Saturday May 03, 2008

Olinda is a prototype digital radio that has your social network built in, showing you the stations your friends are listening to. It’s customisable with modular hardware, and aims to provoke discussion on the future and design of radios for the home.

Wednesday Apr 30, 2008

Here's an unusual recommendation from MyStrands, but in a good way, not a bad way. While I was listening to some Aphex Twin I checked the MyStrands application to see what they recommended. MyStrands evidently didn't have enough data to give a good recommendation, and so they told me that - they didn't blindly give me a bad recommendation, they recommended something popular, but they also told me that they were punting on a specific recommendation.

strands.png
One Llama is a music recommender that uses "acoustic analysis, cultural analysis and collaborative filtering tools for music navigation, discovery and search. On their website they say One Llama uses a combination of Collaborative Filtering and Audio Similarity modeling to generate recommendations. Our model harvests cultural references and social networking data about each track, and listens to the audio using an advanced "virtual ear." The result is a stronger combined logic for all our recommendations. The One Llama method has the advantage of being able to give intelligent recommendations for new audio tracks immediately while becoming increasingly smarter as additional information is collected about the tracks from playlists, downloads, user feedback, etc.

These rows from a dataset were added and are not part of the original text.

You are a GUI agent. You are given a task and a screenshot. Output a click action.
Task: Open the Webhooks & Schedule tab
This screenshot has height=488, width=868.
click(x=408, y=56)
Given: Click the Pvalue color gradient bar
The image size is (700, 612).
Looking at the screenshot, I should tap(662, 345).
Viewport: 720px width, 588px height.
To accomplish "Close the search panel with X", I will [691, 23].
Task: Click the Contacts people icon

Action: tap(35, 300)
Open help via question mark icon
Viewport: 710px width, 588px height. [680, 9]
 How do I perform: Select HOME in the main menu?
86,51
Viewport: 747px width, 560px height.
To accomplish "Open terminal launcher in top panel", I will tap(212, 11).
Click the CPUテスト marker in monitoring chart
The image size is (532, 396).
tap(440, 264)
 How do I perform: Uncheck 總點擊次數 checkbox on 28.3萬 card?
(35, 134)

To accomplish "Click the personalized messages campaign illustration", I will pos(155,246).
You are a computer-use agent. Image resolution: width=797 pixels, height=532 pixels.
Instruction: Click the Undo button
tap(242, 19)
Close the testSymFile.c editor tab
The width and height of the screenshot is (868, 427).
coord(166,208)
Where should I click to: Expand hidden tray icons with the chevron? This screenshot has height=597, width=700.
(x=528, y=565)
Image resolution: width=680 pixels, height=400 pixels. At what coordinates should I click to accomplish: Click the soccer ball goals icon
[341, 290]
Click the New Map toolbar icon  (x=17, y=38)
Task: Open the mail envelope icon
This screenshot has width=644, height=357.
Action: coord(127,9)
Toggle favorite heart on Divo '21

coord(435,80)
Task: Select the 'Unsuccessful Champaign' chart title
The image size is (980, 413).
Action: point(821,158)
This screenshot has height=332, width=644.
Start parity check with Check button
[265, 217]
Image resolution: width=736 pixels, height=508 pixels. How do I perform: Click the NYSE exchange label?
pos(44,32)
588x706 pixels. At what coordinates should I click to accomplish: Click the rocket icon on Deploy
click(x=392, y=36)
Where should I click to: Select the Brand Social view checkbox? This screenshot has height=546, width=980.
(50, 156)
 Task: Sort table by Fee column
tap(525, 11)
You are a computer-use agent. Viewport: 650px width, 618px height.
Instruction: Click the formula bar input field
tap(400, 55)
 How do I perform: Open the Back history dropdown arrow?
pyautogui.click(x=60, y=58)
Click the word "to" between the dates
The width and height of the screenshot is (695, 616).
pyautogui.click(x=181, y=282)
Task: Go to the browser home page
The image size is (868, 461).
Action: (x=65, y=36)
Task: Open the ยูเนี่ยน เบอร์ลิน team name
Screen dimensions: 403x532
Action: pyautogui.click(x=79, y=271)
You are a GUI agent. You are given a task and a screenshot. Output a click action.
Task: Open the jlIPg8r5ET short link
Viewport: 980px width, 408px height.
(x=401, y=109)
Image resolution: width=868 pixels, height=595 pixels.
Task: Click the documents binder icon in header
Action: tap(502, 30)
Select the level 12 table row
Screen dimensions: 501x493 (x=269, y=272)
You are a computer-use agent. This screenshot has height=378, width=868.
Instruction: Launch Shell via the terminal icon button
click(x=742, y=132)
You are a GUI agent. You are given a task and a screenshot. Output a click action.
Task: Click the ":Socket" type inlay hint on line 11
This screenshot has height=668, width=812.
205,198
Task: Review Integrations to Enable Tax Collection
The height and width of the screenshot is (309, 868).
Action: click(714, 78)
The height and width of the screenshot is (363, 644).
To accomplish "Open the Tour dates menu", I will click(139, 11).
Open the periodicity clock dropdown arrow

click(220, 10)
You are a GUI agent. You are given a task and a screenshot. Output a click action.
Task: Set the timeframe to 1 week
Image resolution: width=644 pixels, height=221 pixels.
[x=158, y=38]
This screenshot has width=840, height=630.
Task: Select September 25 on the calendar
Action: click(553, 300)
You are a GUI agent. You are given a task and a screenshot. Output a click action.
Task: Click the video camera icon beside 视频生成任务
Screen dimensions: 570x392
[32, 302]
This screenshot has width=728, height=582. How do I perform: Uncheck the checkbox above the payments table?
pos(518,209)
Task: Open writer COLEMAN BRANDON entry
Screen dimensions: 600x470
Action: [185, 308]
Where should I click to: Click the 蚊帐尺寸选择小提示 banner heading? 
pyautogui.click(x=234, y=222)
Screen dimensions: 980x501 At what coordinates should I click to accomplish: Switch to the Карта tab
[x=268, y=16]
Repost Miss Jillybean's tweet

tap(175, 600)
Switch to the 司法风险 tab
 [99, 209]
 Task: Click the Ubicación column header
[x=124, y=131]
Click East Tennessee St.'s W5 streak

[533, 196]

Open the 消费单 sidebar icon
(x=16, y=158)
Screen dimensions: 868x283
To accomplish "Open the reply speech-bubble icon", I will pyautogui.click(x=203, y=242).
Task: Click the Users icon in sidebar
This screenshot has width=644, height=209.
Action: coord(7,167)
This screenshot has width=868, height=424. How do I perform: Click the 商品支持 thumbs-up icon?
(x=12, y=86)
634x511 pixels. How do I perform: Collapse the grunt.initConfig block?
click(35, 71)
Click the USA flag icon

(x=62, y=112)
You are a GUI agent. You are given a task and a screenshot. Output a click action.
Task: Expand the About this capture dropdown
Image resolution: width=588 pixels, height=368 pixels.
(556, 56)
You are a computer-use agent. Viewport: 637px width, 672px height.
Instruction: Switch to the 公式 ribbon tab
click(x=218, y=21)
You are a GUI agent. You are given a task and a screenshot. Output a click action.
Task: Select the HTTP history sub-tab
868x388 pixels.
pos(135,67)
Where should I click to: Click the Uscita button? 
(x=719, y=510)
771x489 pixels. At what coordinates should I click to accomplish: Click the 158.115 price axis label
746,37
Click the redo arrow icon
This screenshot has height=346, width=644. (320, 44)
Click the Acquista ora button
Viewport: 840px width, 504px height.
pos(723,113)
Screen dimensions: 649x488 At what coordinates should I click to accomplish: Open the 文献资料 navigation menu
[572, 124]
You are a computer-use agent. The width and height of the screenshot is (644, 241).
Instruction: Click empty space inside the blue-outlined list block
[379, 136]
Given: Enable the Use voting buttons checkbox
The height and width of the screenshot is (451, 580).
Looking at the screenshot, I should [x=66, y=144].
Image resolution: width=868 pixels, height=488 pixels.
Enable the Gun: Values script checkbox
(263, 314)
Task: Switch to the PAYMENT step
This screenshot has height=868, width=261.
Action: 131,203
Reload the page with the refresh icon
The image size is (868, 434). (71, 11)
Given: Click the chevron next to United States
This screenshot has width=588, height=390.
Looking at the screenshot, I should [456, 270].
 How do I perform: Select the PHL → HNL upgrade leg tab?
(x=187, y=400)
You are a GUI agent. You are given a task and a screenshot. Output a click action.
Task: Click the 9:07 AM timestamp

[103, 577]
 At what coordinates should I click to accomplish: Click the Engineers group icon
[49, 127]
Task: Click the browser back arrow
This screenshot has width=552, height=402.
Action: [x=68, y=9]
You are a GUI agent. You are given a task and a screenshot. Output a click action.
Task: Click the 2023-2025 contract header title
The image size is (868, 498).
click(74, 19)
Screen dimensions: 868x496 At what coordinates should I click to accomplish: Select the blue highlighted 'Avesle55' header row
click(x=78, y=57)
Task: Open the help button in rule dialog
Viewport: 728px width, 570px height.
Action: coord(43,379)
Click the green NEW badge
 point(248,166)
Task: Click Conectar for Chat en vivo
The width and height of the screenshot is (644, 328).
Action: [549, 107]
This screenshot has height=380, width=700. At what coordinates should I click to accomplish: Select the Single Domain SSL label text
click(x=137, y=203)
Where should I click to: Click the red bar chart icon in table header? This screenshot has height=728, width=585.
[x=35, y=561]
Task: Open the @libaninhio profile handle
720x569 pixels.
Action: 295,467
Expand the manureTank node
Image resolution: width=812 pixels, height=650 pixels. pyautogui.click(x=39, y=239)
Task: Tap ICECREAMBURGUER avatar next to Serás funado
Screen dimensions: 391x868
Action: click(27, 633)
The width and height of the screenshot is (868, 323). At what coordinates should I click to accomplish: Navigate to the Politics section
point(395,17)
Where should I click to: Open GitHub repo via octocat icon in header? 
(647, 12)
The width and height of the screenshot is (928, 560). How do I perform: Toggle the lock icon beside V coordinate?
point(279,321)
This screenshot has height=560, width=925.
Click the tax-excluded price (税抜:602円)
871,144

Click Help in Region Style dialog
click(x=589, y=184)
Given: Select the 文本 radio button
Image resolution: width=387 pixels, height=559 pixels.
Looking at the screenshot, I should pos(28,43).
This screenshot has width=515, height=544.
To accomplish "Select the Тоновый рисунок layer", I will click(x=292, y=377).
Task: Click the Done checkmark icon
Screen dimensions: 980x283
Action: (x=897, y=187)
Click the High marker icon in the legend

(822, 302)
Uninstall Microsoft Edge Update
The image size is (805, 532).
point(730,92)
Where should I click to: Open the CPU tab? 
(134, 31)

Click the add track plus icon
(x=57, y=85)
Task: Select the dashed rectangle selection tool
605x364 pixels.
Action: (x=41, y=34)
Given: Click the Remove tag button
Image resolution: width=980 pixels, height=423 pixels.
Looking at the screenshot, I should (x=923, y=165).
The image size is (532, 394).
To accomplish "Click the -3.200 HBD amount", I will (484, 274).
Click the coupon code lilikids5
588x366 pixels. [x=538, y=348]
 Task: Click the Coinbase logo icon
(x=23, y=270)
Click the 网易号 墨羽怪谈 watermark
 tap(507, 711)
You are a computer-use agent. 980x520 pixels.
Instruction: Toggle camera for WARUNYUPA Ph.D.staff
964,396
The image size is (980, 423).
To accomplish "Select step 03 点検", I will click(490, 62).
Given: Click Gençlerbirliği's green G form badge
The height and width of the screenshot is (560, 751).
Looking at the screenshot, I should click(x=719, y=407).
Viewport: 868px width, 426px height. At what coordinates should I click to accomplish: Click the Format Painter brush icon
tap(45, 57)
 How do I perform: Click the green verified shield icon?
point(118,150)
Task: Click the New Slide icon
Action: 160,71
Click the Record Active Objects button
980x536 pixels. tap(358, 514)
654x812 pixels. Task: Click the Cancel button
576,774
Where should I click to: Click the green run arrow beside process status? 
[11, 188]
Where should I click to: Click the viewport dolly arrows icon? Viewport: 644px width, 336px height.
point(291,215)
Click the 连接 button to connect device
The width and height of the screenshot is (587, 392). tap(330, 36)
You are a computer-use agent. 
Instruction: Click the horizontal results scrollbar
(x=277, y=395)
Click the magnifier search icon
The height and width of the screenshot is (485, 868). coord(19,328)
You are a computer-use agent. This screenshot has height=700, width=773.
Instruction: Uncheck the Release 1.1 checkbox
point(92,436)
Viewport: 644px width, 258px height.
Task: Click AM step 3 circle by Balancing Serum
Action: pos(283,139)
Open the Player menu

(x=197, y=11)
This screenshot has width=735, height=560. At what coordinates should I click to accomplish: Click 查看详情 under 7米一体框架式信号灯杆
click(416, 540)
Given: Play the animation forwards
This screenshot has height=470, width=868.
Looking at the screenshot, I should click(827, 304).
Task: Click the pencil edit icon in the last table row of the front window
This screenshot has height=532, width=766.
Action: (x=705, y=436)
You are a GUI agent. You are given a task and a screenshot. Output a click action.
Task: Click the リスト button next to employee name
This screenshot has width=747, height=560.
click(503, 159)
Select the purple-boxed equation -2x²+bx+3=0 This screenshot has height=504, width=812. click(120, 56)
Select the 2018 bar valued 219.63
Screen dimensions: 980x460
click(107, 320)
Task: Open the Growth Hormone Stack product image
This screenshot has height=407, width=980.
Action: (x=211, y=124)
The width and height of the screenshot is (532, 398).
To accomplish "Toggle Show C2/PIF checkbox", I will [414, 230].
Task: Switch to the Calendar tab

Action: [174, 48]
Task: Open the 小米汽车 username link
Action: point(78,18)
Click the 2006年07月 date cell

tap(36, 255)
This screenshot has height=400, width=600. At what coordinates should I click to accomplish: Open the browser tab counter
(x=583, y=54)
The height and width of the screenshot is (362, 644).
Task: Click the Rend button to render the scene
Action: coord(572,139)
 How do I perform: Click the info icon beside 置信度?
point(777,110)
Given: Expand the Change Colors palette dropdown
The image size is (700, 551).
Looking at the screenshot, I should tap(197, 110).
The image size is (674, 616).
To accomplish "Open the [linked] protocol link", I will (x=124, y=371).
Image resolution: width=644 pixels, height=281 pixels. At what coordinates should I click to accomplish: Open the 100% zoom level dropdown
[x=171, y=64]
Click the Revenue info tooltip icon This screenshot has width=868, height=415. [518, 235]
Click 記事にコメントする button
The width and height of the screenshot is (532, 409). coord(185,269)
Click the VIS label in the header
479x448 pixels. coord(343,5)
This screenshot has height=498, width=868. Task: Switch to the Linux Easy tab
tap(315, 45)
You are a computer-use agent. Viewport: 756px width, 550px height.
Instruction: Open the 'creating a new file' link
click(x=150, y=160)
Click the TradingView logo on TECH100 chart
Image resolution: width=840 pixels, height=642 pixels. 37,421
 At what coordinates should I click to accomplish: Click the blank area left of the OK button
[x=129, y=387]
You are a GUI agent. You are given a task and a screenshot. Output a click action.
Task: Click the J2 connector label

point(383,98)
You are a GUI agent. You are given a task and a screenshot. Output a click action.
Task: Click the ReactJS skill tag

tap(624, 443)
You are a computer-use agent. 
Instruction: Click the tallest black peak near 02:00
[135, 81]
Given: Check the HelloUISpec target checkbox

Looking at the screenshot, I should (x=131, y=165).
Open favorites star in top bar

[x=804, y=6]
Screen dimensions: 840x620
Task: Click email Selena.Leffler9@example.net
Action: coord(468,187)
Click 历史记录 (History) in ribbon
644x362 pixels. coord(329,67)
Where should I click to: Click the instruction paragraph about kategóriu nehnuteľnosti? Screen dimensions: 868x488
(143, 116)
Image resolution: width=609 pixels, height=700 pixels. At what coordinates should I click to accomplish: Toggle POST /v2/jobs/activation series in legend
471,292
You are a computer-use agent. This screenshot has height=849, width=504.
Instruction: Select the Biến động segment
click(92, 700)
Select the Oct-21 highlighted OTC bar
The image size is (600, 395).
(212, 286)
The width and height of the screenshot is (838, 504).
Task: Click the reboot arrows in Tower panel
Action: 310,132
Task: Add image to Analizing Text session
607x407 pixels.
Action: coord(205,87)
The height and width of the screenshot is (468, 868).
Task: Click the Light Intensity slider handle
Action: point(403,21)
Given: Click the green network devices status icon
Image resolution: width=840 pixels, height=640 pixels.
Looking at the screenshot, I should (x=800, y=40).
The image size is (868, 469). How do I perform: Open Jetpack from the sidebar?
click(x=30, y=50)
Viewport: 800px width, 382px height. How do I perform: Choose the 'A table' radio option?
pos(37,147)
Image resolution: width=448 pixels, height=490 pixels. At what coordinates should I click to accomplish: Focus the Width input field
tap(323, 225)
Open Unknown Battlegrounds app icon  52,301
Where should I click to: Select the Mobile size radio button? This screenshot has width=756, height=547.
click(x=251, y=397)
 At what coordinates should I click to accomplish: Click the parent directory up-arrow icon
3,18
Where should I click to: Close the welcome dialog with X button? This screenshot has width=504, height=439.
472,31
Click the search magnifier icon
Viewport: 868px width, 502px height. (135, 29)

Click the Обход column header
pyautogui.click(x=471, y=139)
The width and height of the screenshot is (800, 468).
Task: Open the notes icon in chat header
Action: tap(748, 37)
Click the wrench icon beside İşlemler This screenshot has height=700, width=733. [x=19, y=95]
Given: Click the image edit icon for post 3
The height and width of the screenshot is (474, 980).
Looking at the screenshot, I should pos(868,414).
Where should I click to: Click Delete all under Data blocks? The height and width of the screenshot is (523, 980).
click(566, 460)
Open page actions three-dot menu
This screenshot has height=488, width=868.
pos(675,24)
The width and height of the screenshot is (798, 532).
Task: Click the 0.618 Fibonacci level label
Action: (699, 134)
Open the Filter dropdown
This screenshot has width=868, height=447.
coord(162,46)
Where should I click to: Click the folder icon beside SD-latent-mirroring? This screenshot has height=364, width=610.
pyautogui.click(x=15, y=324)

So with all that advanced mojo, one would expect some pretty good recommendations. Here's a recommendation based on the seed song 'Hey Jude' (I chose the Elvis version because they didn't seem to have the Beatles version in their catalog).

onellama-heyjude.png

There's no doubt that these songs are "like 'Hey Jude'", but somehow the recommendation lacks subtlety and novelty of a real recommendation. Clearly the songs are not acoustically similar (Arthur Fielder vs. Tiny Tim?), and I can't imagine any set of users that would be listening to this set of song, so this is not being driven by a collaborative filtering algorithm. It seems that, at least for this recommendation, the primary driving force is metadata similarity. It is almost as if they just grabbed the Musicbrainz track data, tossed it all into a text similarity engine and turned the crank to get these similarities.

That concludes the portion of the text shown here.